Dworzec Centralny, Trakt Królewski i inne atrakcje turystyczne opanowali żebracy. Oficjalnych skarg na nich jest jednak mało.
Wakacje to czas, gdy stolicę odwiedzają tysiące turystów. Z Warszawy na pewno wywiozą specjalne wspomnienia.
– W ogródku przy Nowym Świecie nie da się spokojnie wypić kawy, bo co chwila goście są zaczepiani przez żebraków. Niektórzy grają, inni nachalnie proszą o pieniądze. Czy urzędnicy tego nie widzą? – pyta pan Mariusz, który skontaktował się z naszą redakcją.
Mateusz Dallali, rzecznik Śródmieścia, zapewnia, że urząd zna sprawę. – Jest to zjawisko trapiące nie tylko Śródmieście, lecz każde większe miasto w Polsce, które odwiedzają turyści – tłumaczy. Jego zdaniem tym problemem powinny zająć się policja i straż miejska, bo to leży w ich kompetencjach.
– Tym służbom należy zgłaszać przypadki natarczywej żebraniny, szczególnie wtedy, gdy jest ona wykonywana przez nieletnich lub w ich towarzystwie – tłumaczy Dallali. Zauważa też, że mieszkańcy interweniują w sprawie zakłócania ciszy nocnej lub problemów związanych z całodobową sprzedażą alkoholu, jednak prawie nigdy nie skarżą się na żebranie lub na ulicznych grajków.
‒ Problem ten wydaje się dotyczyć głównie przyjezdnych oraz niektórych właścicieli lokalów gastronomicznych. Ci ostatni skutecznie interweniują, wypraszając każdorazowo nieproszonych gości, którzy są uciążliwi dla klientów ich lokali – tłumaczy Dallali.
Monika Niżniak, rzecznik straży miejskiej, mówi, że w tym roku do jej formacji wpłynęło pięć zgłoszeń dotyczących osób żebrzących. ‒ Podejmujemy interwencje, gdy do żebrania ktoś nakłania dzieci lub osoby bezradne albo gdy ktoś robi to w sposób natarczywy lub oszukańczy – tłumaczy rzecznik straży.

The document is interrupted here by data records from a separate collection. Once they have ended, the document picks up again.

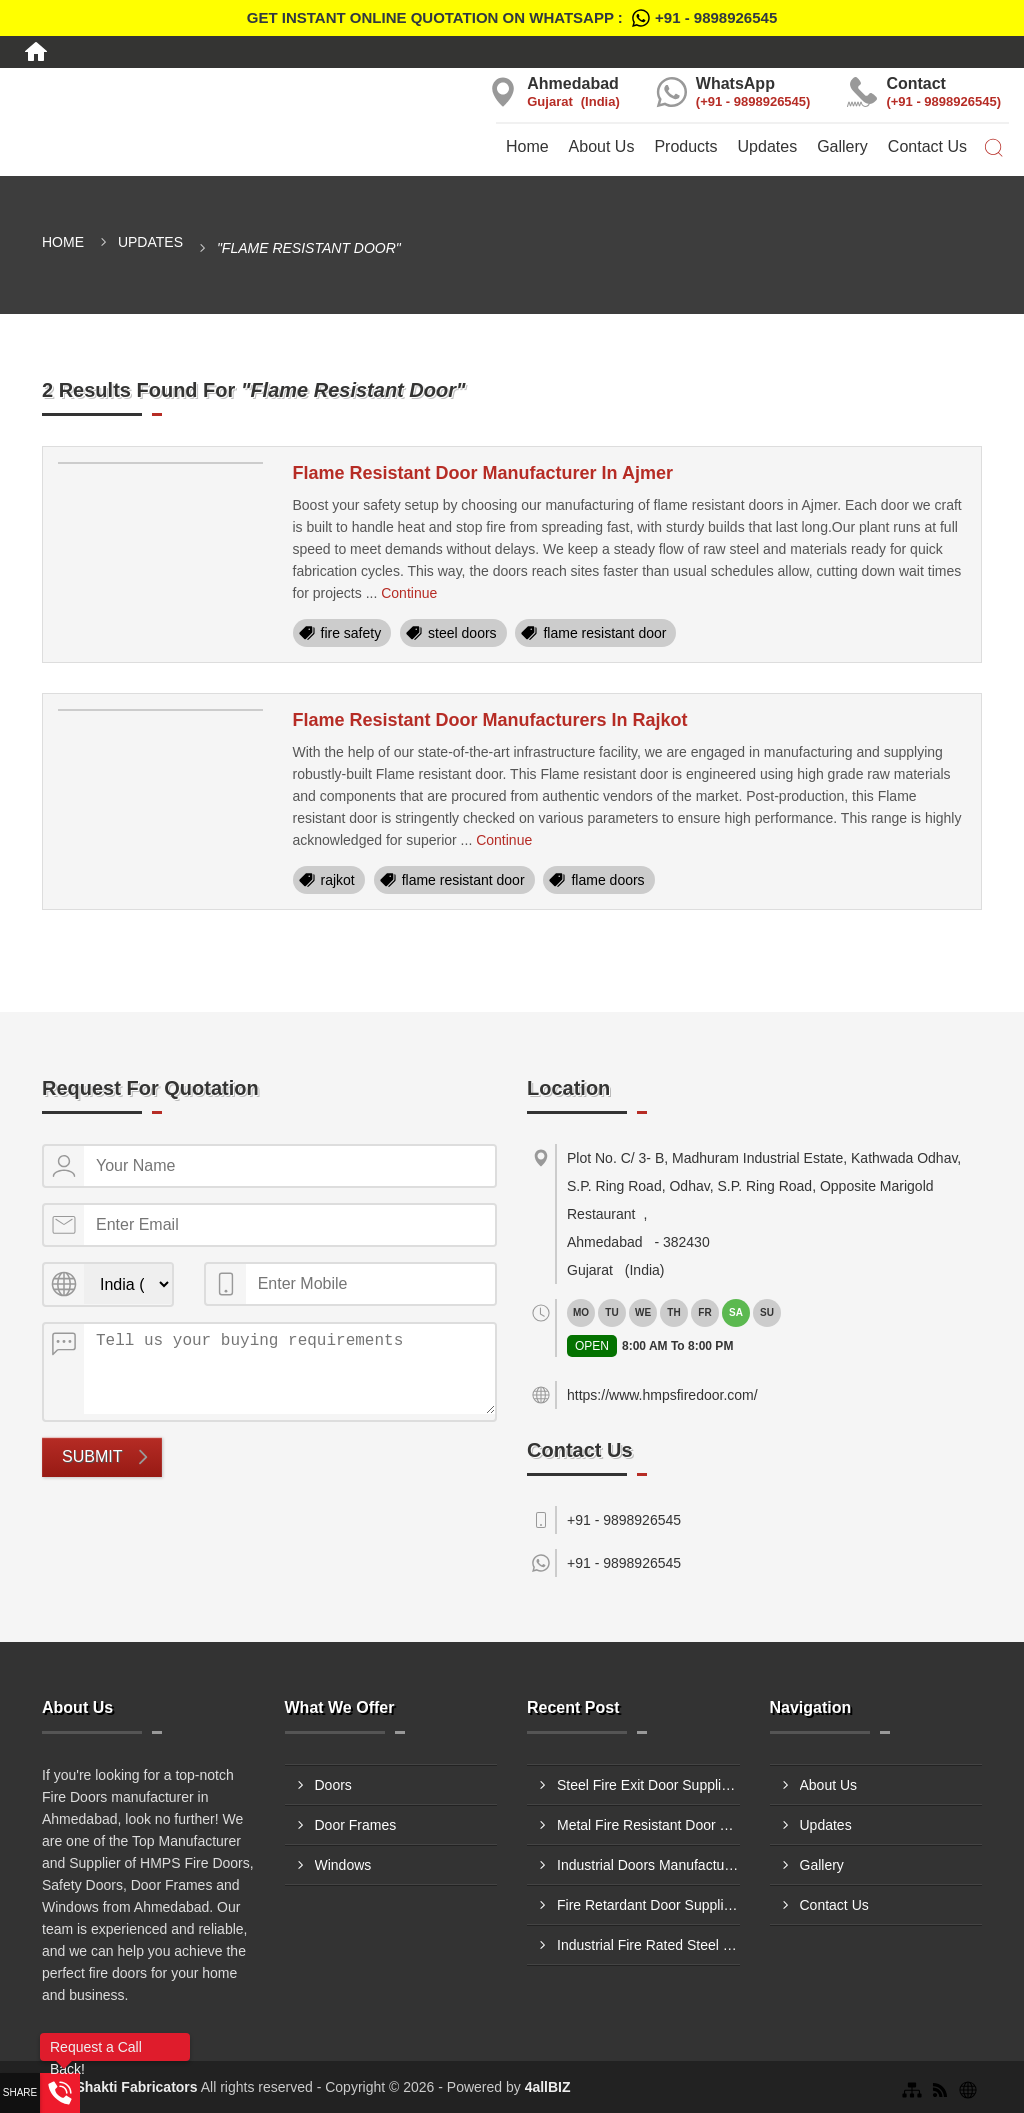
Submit (92, 1456)
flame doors (607, 880)
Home (527, 146)
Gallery (842, 146)
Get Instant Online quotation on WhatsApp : (512, 18)
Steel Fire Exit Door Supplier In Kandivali (648, 1785)
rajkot (338, 880)
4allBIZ (548, 2087)
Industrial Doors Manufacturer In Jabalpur (648, 1865)
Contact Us (927, 146)
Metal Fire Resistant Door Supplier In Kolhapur (648, 1825)
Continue (409, 593)
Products (685, 146)
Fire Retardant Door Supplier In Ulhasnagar (648, 1905)
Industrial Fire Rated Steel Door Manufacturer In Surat (648, 1945)
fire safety (351, 633)
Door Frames (356, 1825)
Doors (333, 1785)
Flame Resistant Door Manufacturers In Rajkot (490, 720)
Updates (768, 146)
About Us (602, 146)
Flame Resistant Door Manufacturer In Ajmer (483, 473)
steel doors (462, 633)
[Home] (36, 52)
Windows (343, 1865)
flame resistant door (604, 633)
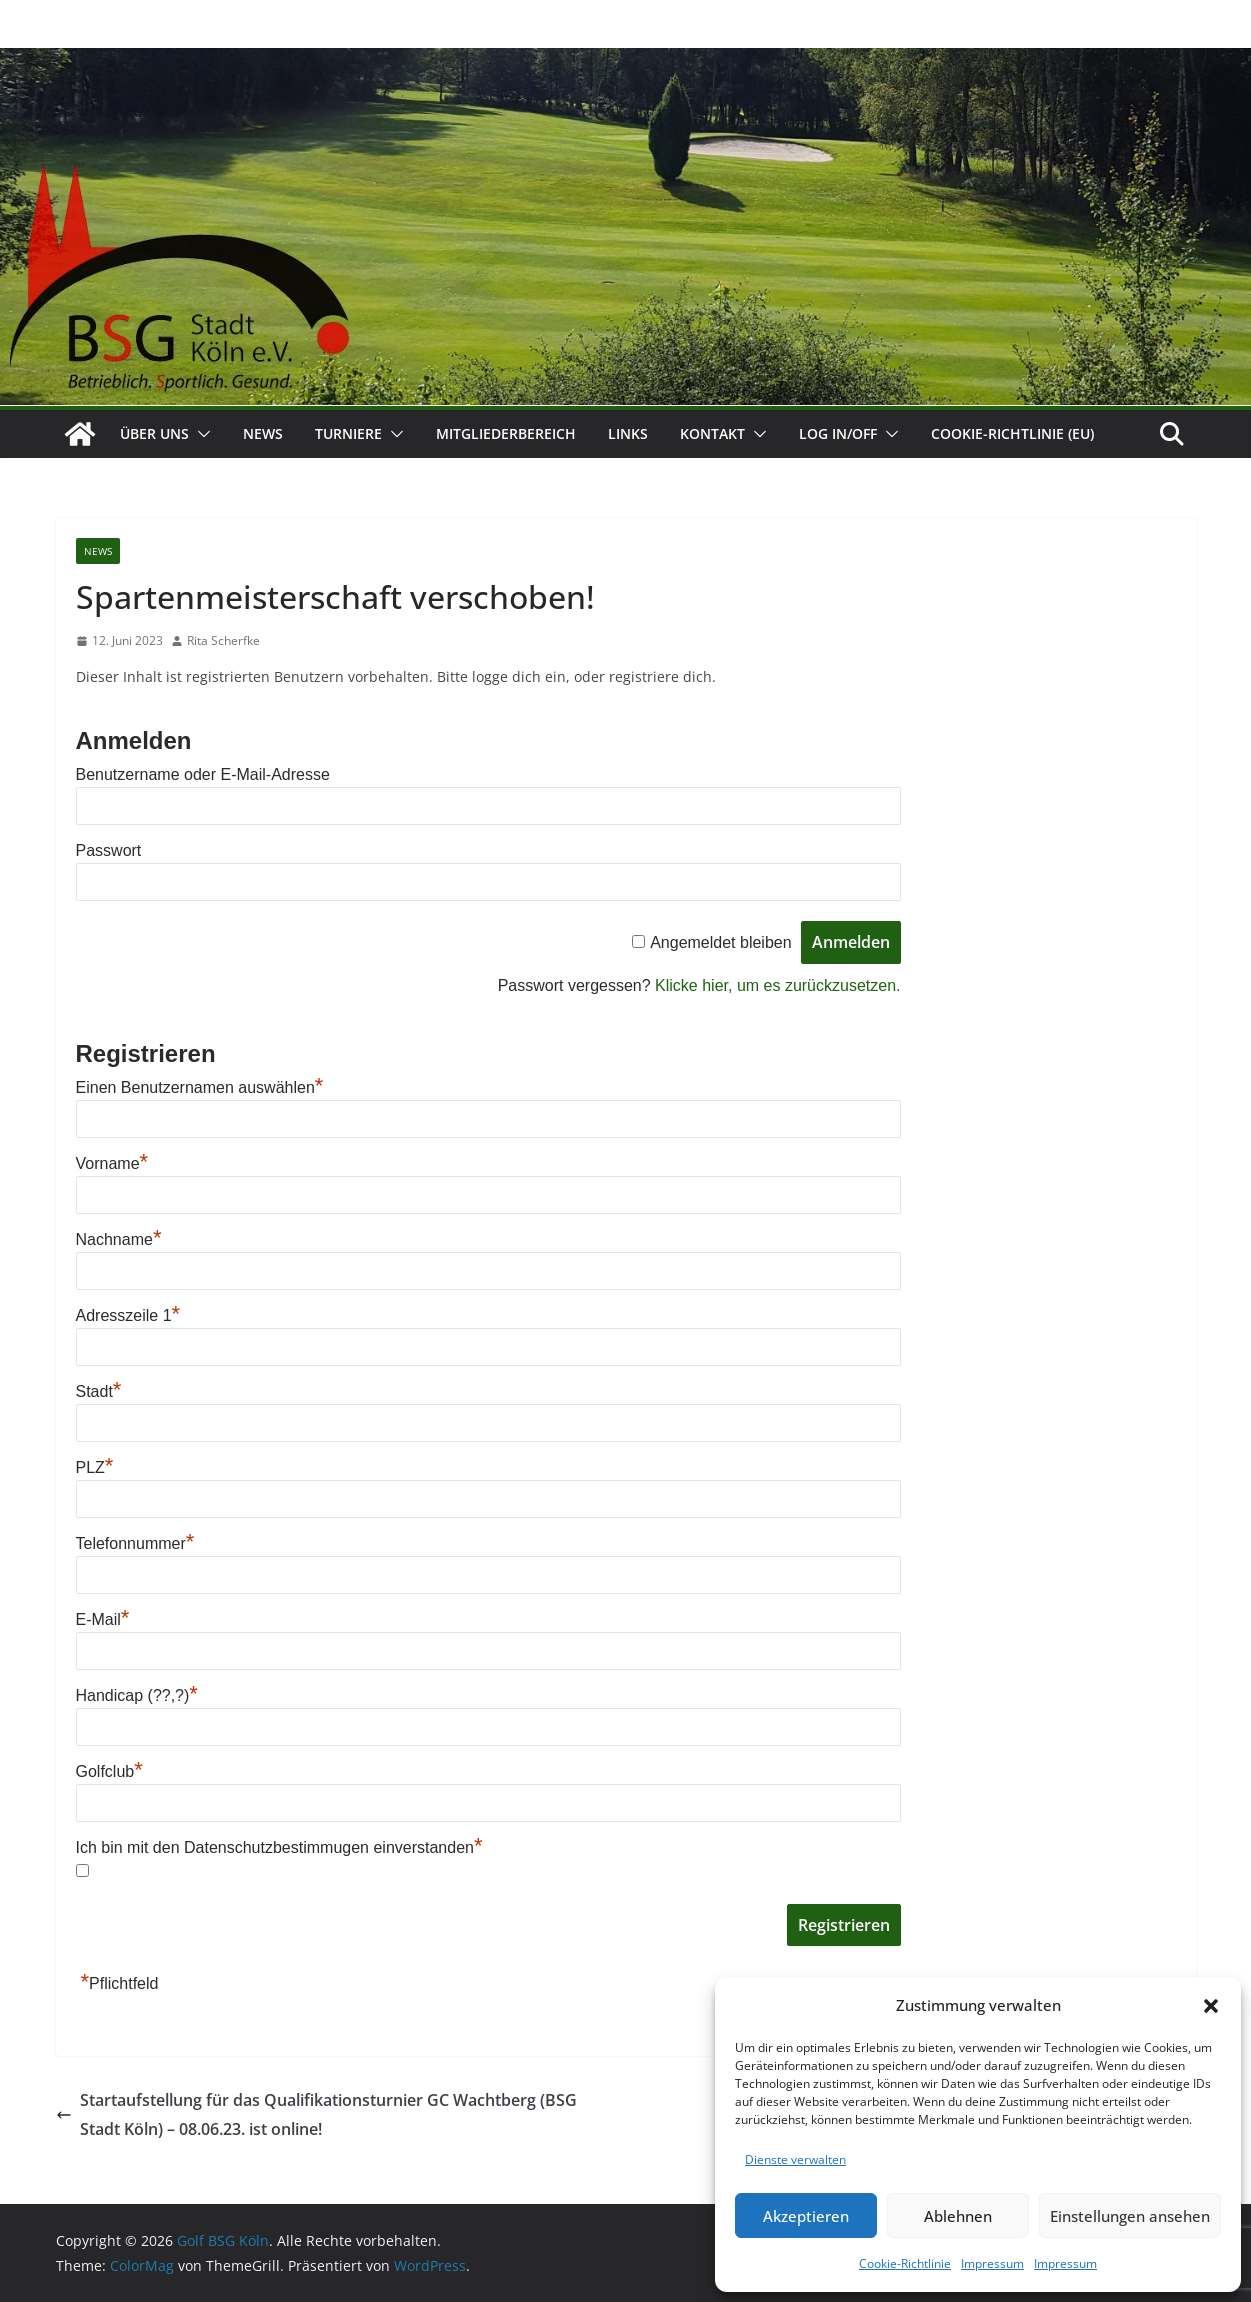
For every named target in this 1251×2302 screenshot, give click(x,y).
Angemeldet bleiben (720, 942)
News (263, 433)
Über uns (154, 433)
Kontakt (712, 433)
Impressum (992, 2263)
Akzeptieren (806, 2216)
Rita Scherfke (223, 640)
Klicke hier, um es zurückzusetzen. (777, 985)
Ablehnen (958, 2216)
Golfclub (109, 1771)
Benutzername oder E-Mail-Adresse (203, 774)
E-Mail (103, 1619)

Dodaje, że mieszkańcy, którzy stwierdzą, iż osoby żebrzące naruszają prawo, mogą kontaktować się ze strażą miejską. ‒ Zdarza się, że kiedy po otrzymaniu takiego zgłoszenia pytamy świadka, czy poświadczy wszystko w postępowaniu sądowym i słyszymy odmowę – mówi.